Unfortunately, frequent exposure to what at first is unacceptable will over time legitimize in our minds that which we have seen and heard. Be careful that you do not become the victim of this seduction.
As you dare to be different, your exemplary conduct will not go unnoticed. Although you will be tried and tested, your faithful adherence to the Lord’s standards will be seen as a beacon in the night to those around you. Have the courage to be different when it is required of you to be true to the standards of the Church. You will be respected for it. And if occasionally you are not respected, you need not worry, because that is not the kind of association you will want or need in your future.
For those of you who are struggling because you may have crossed a line of the Lord’s standards, please know there is a way back. The Lord loves you. His great atoning sacrifice was wrought so that the principles of repentance and forgiveness could be applied in each of our lives. Make an appointment this very week to see your bishop or branch president so that he can open the door to helping you to repent and to become clean and comfortable in your relationship with Heavenly Father and the Savior.
King Benjamin taught the standard for service when he said: “Behold, I tell you these things that ye may learn wisdom; that ye may learn that when ye are in the service of your fellow beings ye are only in the service of your God” (Mosiah 2:17).
The Savior’s life, as the ultimate example of service, made clear His feelings of the importance of our service.
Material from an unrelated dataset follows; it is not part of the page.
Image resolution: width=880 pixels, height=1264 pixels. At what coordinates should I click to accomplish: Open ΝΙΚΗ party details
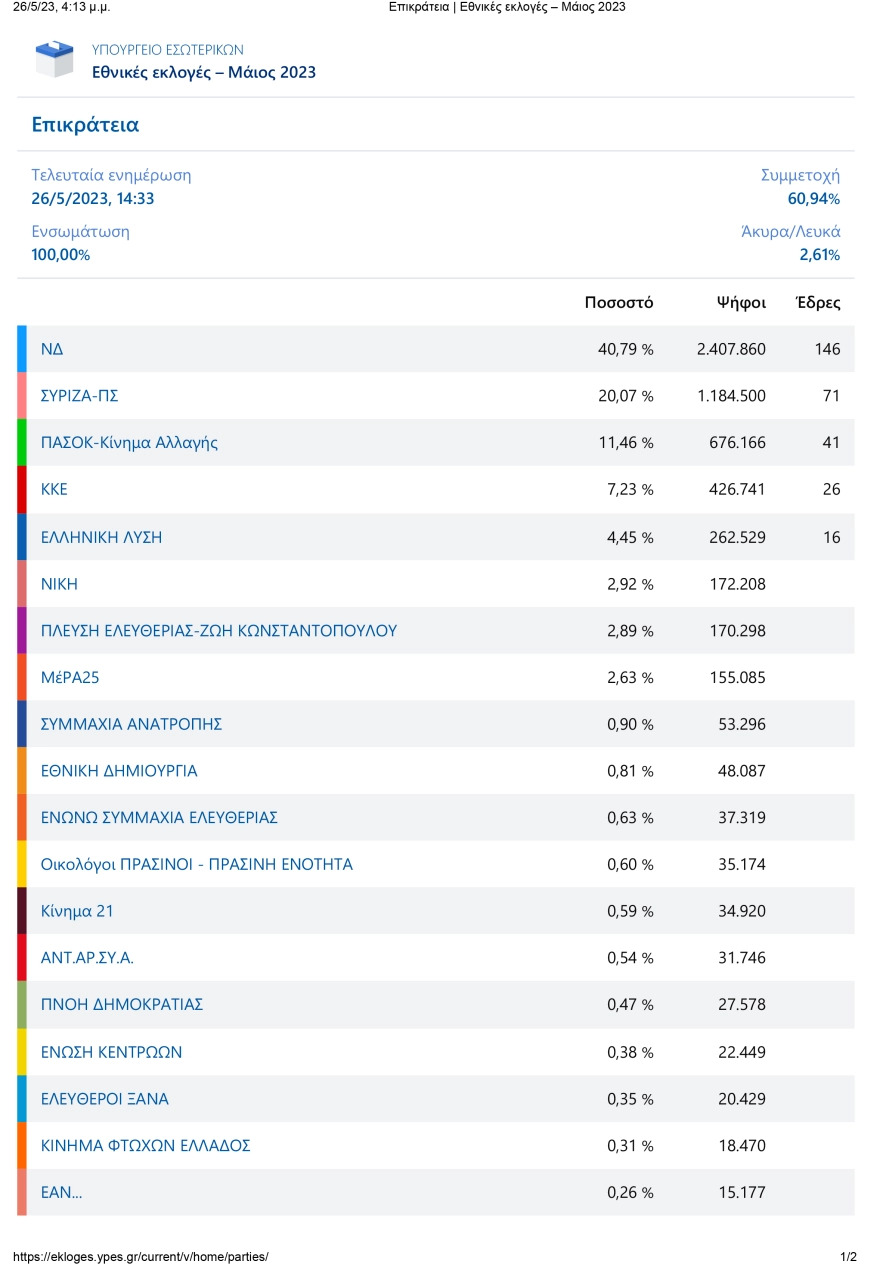(x=59, y=584)
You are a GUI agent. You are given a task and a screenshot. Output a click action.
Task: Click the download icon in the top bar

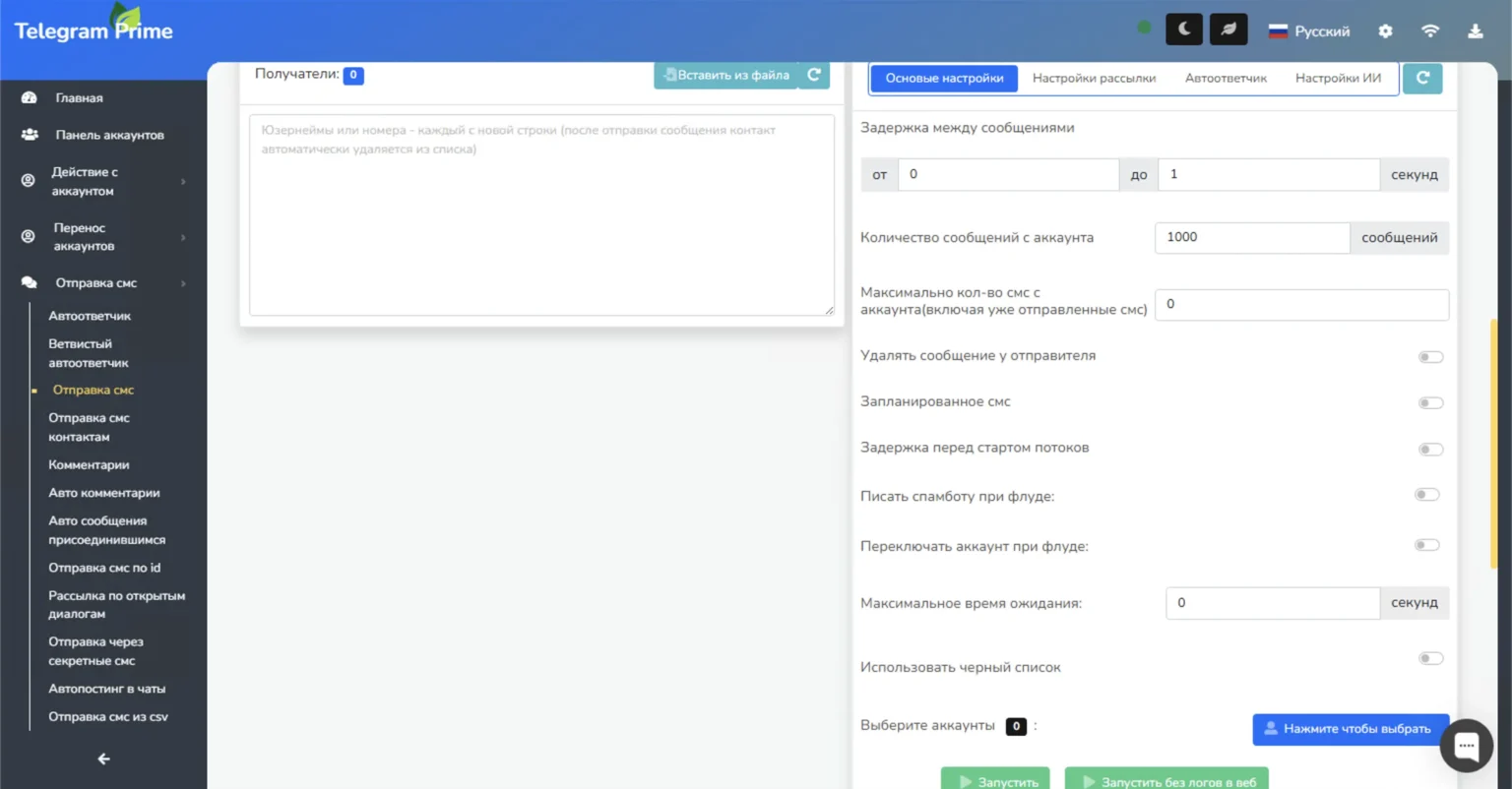pos(1476,30)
He said, “Inasmuch as ye have done it unto one of the least of these my brethren, ye have done it unto me” (Matthew 25:40).
There is one particular way to find joy and happiness as you lose yourself in service to another. Each of you must know of at least one of your friends or acquaintances who is struggling with certain gospel principles. Some are discouraged, and some have even lost hope. Others have been disappointed or have faced daunting challenges that they were unable to understand or handle emotionally. The end result, for whatever reason, is the loss of faith in and a testimony of our Lord and Savior, Jesus Christ. You may have friends who have become less active. In many cases personal habits or transgressions have overshadowed them with guilt—to the point where it has become difficult for them to come back.
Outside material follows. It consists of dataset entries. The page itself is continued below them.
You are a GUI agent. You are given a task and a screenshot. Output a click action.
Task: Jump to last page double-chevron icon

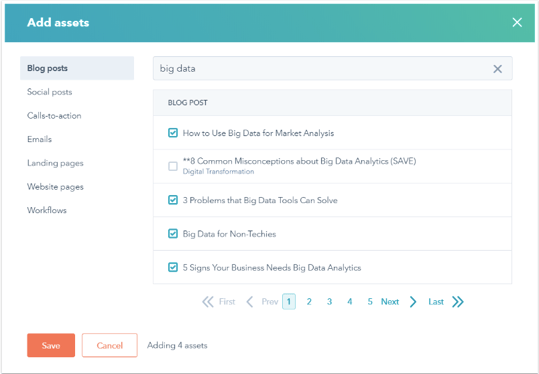(x=458, y=302)
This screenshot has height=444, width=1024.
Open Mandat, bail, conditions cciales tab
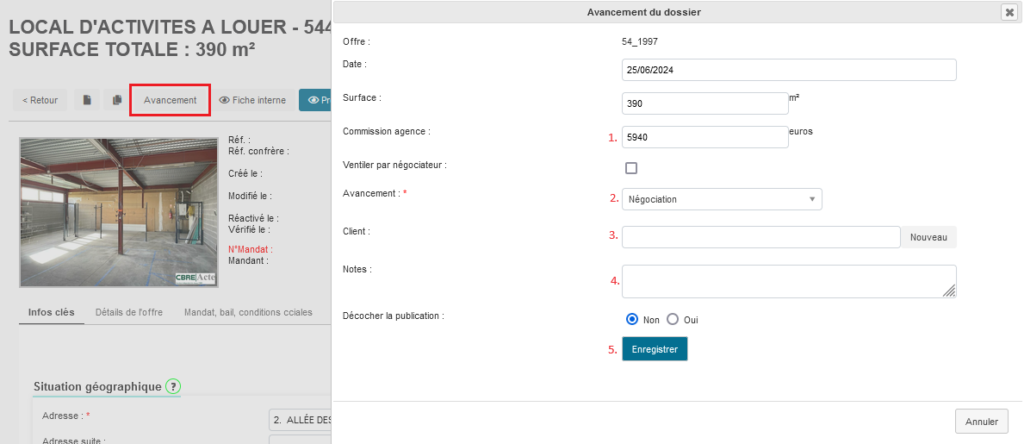tap(248, 312)
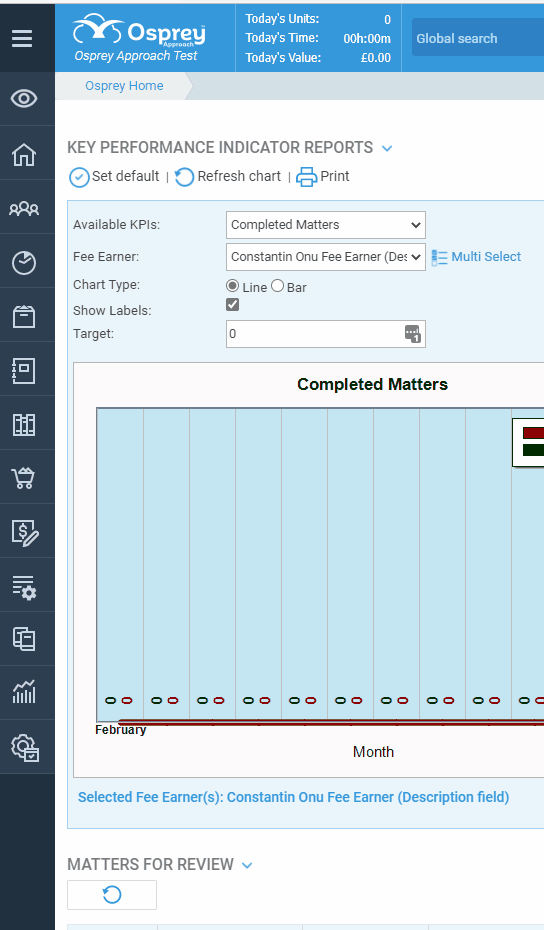544x930 pixels.
Task: Open the Fee Earner dropdown
Action: click(326, 257)
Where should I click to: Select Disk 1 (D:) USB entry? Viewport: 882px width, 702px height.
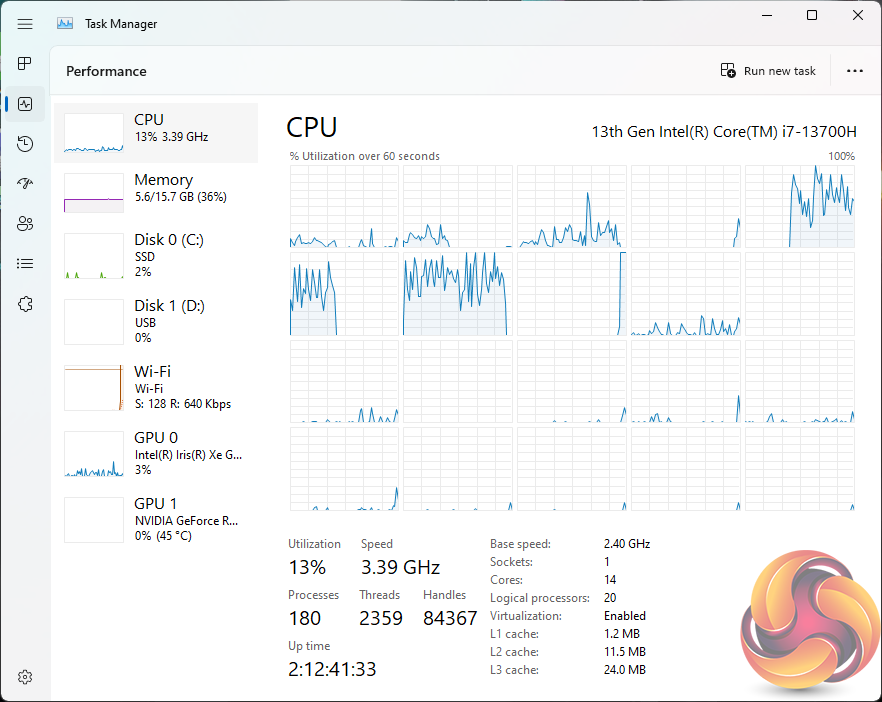[156, 321]
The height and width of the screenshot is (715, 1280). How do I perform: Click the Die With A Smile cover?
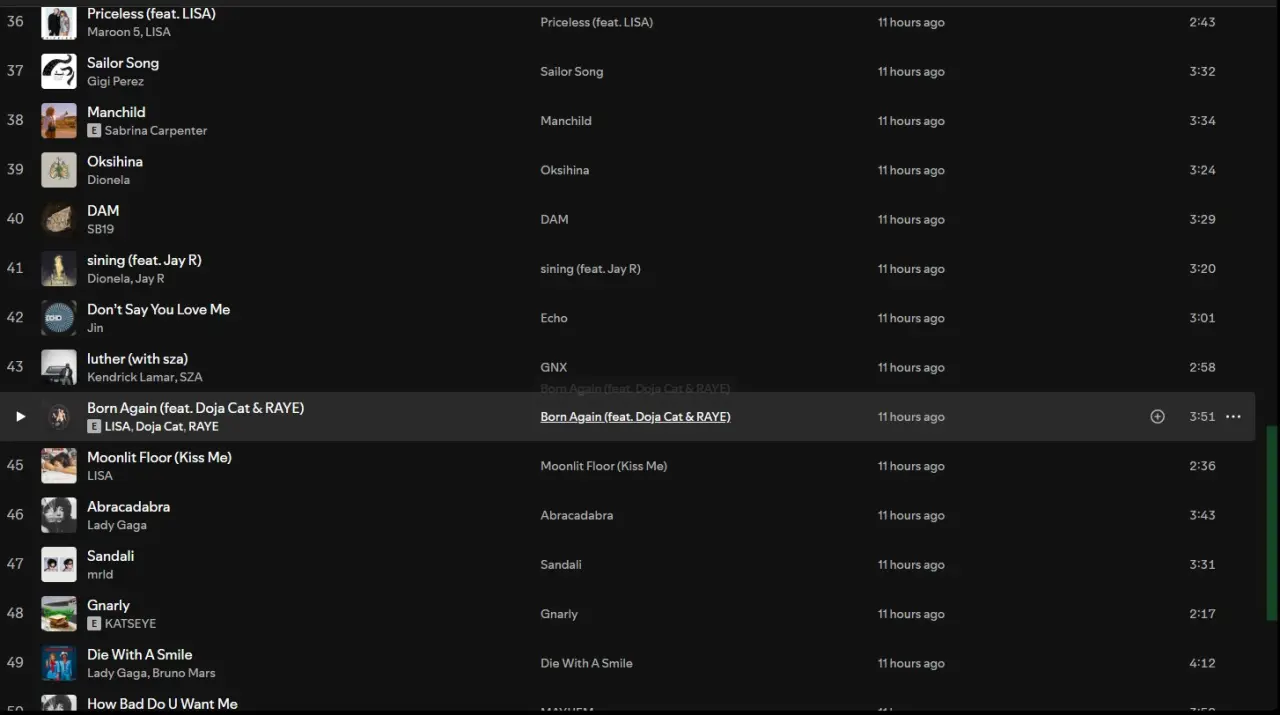pos(59,663)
What greater service could you render than reaching out to someone you know who needs a helping hand to return to full fellowship in the gospel of Jesus Christ?
The counsel the Lord gave to the Prophet Joseph Smith in June 1829 is applicable to each of you as you accept this challenge: “And if it so be that you should labor all your days in crying repentance unto this people, and bring, save it be one soul unto me, how great shall be your joy with him in the kingdom of my Father!” (D&C 18:15).
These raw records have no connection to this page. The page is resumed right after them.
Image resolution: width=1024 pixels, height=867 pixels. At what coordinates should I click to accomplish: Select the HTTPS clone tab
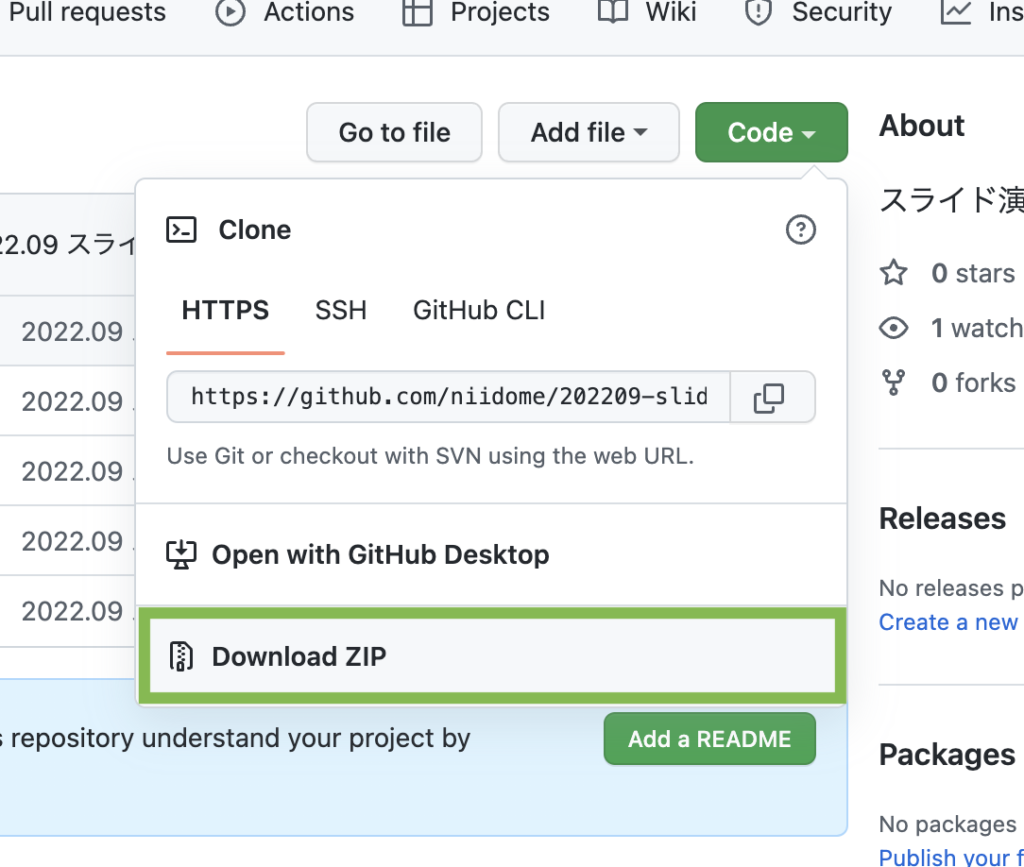click(x=225, y=311)
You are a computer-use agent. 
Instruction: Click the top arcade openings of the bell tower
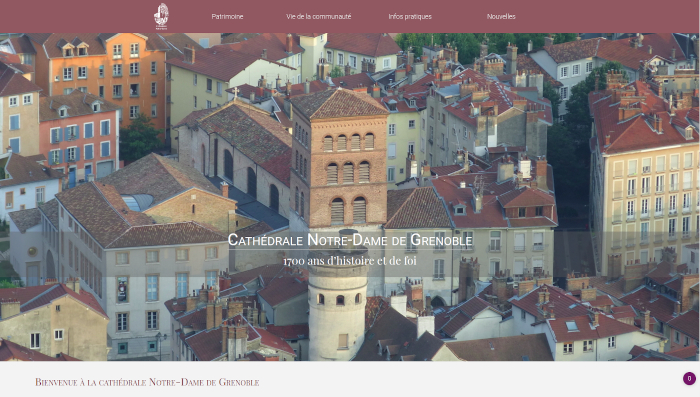pyautogui.click(x=348, y=142)
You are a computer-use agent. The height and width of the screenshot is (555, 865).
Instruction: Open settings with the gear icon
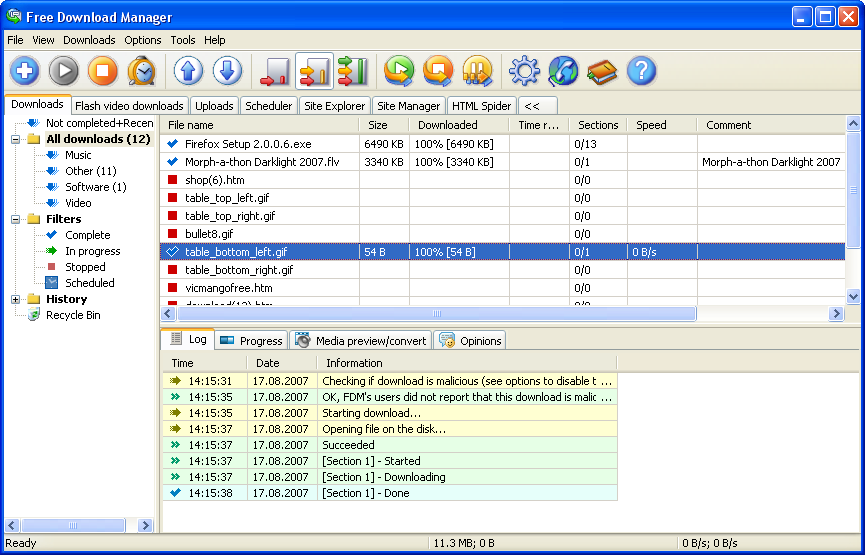524,71
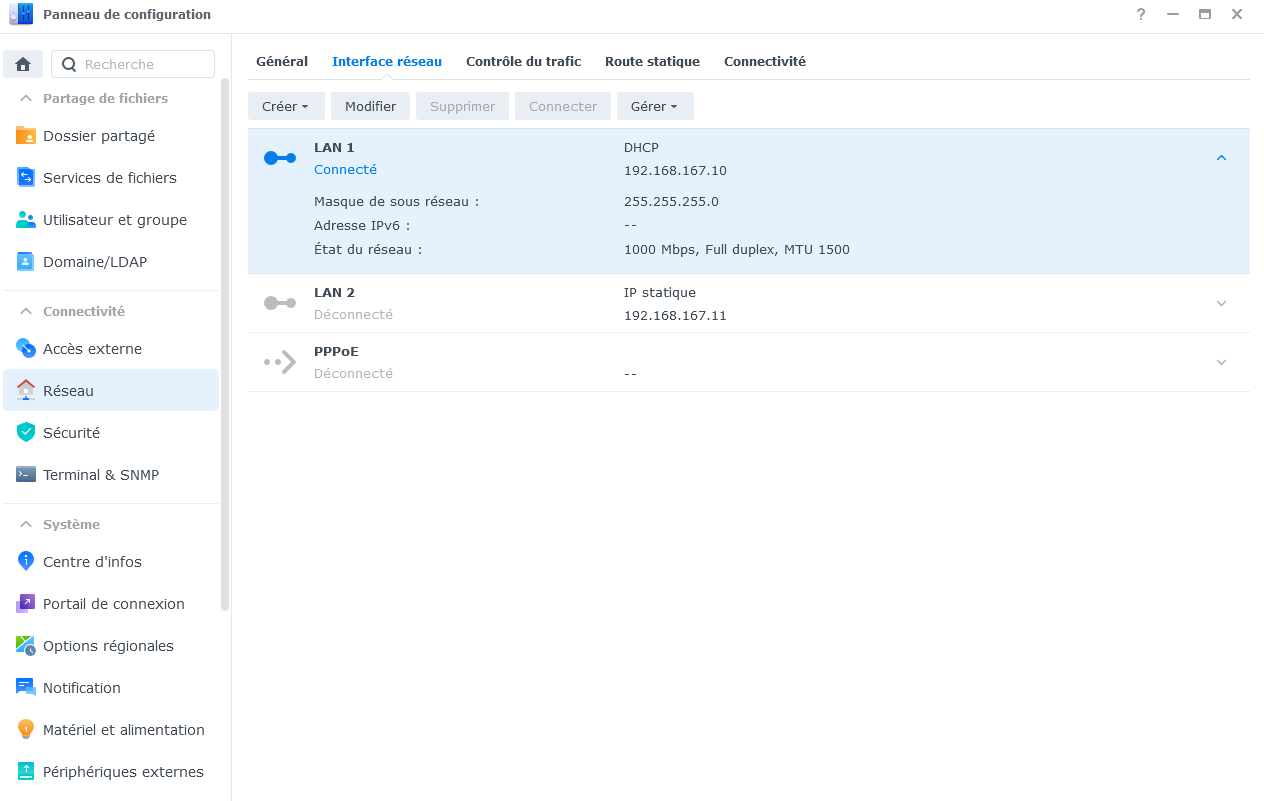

Because you are, according to President Gordon B. Hinckley (1910–2008), “the finest generation in the history of the Church,”4 much is expected of you. Keep the fire of your testimony burning brightly through faith, prayer, scripture study, and the spiritual blessings that come from obedience to the Lord’s commandments. Reach your full potential spiritually and temporally by:
Taking responsibility for who you are and what you want to become.
Staying focused and using your time wisely.
Having the courage to be different from those in the world around you.
Losing yourself in service.
As you do these things, the Lord will bless you and strengthen you so that you may move forward in magnifying the talents and opportunities He has given you. I bear testimony of Heavenly Father’s plan for each of you. Jesus Christ is truly our Savior, and He very much loves and cares for each of you. As you keep His commandments and follow the counsel of the prophet and your leaders, He will be there to guide you through the challenges that lie ahead.